10Gb-10Gb cross-device compatibility questions (PHY-connectors)...

Hi, all, in general, I'm a little surprised at all the PHYsical layer standards running 10Gb Ethernet. This seems to have hindered adoption rate substantially. I have been recently getting questions like can I connect this server chassis to this switch device. or can I connect future-proof the switch deployment now so that it will handle 10Gb firewalls when we buy those. And we have some older 6509e chassis with SUP-720, which don't seem to be able to support SFP+ linecards easily. this is pretty confusing, so just wondering if someone has found a document covering all the PHY-layer interoperability gotcha's.

I found this link, which shows the different 10Gb cards/modules for the switches:

And this link, which explains the different L2 connector types



1. What is required for 6509e with VS-SUP720-10G to support SFP+ 10Gb connectors? looks like I need a WS-X6708-10G-3C with a special convertor: CVR-X2-SFP10G? will this WS-X6708-10G-3C run with VS-SUP720-10G?

2. In general, can I always adapt a XenPak/X2 connector to a SFP+ connector somehow with a special dual-end cable?

3. Are there any connector types that will not be compatible with each other? Such as Xenpack wont connect to X2. I could read the matrix, but wondering if anyone ran across any that stick out for them?

4. If I have a cable such as this SFP-H10GB-CU5M=  (SFP+ twinax), will that work to connect up a typical server such as HP proliant with an SFP+ NIC, in almost all cases? one reason I ask is that I see the server guys bringing in their SFP+ Direct Copper cables with premade SFP+ ends, and wondering if those will be fine in most cases connecting up to cisco switch side. Or vice versa, if I use the pre-made cisco cable, will it connect to a server NIC? historically, different vendors didn't play nice with regard to these SFP standards. Does this relegate me to pretty much buying cisco SFP+ connectors in some version of fiber, and connect them to the HP-branded SFP+ fiber connectors?

5. what are the future adoption plans for 10GBASE-T (8P8C). It seems like cisco makes a connector (X2-10GB-T), which looks promising. Is anyone using those? Does anyone think that will become the predominate standard in time, like it has for 1GB connections?


Everyone's tags (1)
New Member

X2-10GB-T is end of life soon

X2-10GB-T is end of life soon.

There is a SFP+ version like

SFP+ 10GBASE-T Direct Attach Media Converter

New Member

I have this dilemma too,

I have this dilemma too, particularly point 4:

Can I use SFP-H10GB-CU3M twinax cable to connect my HP Proliant G8/G9 to my Cisco Catalsyt 2960X / 3850?

──────

● **WHAT IS ASKED**
1: In the forum thread on 10Gb connectors, what does the reply say about the X2-10GB-T?
2: Carry on the forum thread on 10Gb connectors from its last line.
The items that come next are separate from the forum thread on 10Gb connectors.

(Saved data entries)
──────

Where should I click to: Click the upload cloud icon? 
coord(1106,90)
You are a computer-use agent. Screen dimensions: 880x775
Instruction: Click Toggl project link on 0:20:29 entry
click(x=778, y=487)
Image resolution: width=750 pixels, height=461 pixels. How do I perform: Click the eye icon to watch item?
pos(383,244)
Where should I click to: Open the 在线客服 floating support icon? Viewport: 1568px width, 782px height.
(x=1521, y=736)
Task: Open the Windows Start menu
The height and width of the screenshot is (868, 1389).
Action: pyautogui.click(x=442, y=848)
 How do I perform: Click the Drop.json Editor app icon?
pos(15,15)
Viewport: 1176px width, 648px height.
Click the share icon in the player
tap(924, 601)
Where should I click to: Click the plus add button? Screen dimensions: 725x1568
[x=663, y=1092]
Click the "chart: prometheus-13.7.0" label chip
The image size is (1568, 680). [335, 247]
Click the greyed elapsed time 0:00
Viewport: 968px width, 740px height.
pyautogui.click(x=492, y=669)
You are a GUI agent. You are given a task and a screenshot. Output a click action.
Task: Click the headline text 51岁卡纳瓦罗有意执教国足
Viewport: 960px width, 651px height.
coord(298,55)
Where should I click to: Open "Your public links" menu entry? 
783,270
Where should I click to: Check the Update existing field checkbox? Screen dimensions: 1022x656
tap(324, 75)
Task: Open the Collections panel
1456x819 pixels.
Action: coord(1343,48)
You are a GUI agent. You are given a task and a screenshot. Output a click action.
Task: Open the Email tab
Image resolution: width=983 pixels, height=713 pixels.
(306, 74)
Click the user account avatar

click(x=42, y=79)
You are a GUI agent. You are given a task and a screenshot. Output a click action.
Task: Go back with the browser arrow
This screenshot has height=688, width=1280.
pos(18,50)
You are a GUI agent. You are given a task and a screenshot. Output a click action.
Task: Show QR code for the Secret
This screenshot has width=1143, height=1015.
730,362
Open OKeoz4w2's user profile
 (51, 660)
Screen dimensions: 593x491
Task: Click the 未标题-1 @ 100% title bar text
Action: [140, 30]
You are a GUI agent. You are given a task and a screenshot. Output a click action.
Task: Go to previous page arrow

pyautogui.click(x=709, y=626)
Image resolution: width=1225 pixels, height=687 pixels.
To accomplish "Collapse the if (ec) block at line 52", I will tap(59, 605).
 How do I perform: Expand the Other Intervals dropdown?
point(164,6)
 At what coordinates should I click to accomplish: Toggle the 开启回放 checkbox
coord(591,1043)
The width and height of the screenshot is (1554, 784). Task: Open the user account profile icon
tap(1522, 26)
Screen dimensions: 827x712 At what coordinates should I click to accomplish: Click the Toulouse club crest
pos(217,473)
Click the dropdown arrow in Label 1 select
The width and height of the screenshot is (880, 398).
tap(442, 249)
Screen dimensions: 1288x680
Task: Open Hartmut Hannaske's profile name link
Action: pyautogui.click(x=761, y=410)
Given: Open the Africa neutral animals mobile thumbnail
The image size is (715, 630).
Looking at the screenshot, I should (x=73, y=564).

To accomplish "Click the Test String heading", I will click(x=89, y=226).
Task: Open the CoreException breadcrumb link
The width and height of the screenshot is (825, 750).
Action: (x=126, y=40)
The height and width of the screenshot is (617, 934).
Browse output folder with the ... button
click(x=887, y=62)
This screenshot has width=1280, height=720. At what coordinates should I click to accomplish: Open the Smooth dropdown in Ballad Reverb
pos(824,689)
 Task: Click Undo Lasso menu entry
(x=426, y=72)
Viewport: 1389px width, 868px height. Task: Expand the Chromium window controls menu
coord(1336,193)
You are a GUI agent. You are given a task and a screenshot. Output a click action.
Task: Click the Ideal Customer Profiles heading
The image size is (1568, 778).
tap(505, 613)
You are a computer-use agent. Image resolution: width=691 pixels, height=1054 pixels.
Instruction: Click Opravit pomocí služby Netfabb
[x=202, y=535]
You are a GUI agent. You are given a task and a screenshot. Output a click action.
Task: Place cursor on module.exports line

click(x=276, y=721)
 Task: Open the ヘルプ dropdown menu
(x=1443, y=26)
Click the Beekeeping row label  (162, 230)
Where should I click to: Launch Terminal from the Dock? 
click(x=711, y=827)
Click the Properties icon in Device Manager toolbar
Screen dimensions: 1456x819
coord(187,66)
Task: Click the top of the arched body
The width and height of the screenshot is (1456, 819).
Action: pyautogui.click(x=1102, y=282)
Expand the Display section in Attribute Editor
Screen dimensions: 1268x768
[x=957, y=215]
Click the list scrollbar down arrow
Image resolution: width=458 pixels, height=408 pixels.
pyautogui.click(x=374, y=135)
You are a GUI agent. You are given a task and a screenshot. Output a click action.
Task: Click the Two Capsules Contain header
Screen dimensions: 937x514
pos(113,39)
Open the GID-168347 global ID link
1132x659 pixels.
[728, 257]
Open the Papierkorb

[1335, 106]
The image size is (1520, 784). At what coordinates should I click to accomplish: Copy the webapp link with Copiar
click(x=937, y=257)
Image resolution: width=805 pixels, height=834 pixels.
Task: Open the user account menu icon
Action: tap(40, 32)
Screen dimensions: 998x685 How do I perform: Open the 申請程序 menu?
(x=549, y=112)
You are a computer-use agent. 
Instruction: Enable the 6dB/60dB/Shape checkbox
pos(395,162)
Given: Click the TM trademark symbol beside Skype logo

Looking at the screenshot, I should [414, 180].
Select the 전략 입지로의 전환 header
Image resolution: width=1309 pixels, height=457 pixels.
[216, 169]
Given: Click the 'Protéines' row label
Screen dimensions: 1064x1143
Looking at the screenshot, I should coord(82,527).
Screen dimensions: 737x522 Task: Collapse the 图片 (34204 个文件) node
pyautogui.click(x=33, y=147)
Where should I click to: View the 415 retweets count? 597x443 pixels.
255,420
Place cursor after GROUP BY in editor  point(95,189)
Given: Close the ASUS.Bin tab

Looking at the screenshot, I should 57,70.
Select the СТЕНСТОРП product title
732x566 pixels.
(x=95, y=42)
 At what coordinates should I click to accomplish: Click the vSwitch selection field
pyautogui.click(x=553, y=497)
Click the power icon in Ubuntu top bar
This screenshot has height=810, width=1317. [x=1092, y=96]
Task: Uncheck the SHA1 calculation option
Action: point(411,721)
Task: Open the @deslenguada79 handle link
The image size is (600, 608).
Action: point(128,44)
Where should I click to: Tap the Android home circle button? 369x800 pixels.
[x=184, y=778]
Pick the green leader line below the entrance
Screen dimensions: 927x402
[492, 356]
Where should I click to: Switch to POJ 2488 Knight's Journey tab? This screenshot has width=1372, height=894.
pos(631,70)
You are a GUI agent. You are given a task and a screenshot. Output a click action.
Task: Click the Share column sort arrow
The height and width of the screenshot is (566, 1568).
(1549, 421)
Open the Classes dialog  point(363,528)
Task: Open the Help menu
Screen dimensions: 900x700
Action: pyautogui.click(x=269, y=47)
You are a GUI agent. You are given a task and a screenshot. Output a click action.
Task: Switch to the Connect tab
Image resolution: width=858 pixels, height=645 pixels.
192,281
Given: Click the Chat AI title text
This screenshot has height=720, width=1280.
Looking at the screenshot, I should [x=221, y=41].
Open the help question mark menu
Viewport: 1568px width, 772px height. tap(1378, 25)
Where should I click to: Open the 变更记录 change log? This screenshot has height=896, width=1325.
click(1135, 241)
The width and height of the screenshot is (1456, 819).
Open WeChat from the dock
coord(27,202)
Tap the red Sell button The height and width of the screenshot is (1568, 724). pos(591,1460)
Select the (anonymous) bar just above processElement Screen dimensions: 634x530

──────

● **PER-TASK OUTPUTS**
1: It is end of life soon.

2:
Or should/can I use the HP equvivalent of the same cable, X242 / J9283B?

Any advice would be much appreciated!

You should (note: "should")

You should (note: "should") be able to use the Cisco SFP twinax parts for this purpose.  Fortunately the 10G standards seem to be fairly much industry standards now so you "likely" - but I won't promise - that it just will work.

Cisco twinax is reasonably priced too, unlike most of their 10G optics.  A 3M twinax from memory is around $100 or so.  So there really isn't much reason to go elsewhere for them (unlike optic modules where you will save very substantially by buying third party approved - perhaps Cisco have seen the pun intended).

Where Cisco are very much missing a product is in the 10G-T copper line.  However with Twinax being priced as low as it is it just makes sense to go Twinax in almost all cases anyway.

New Member

Thanks Reuben - twinax is

Thanks Reuben - twinax is indeed fairly priced; the HP cable would cost about the same but I guess I'll stick with the Cisco one as servers tend to be less picky than network devices.

Is there such a thing as approved 3rd party optical modules? I have not worked with Cisco for the last 3-4 years and back then it was really frowned upon. What vendors or certificates should I look for?

10GBase-T is practically nonexistent with Cisco, it would be nice to have but as long as we have twinax I am happy. There is this new thing called multigigabit that works over Cat6 - it can go up to 10Gbps but I have a hunch it will not take off as it should and will end up as another poorly adopted quasi-standard. Some Catalyst 3850 switches support it if you want to look into it.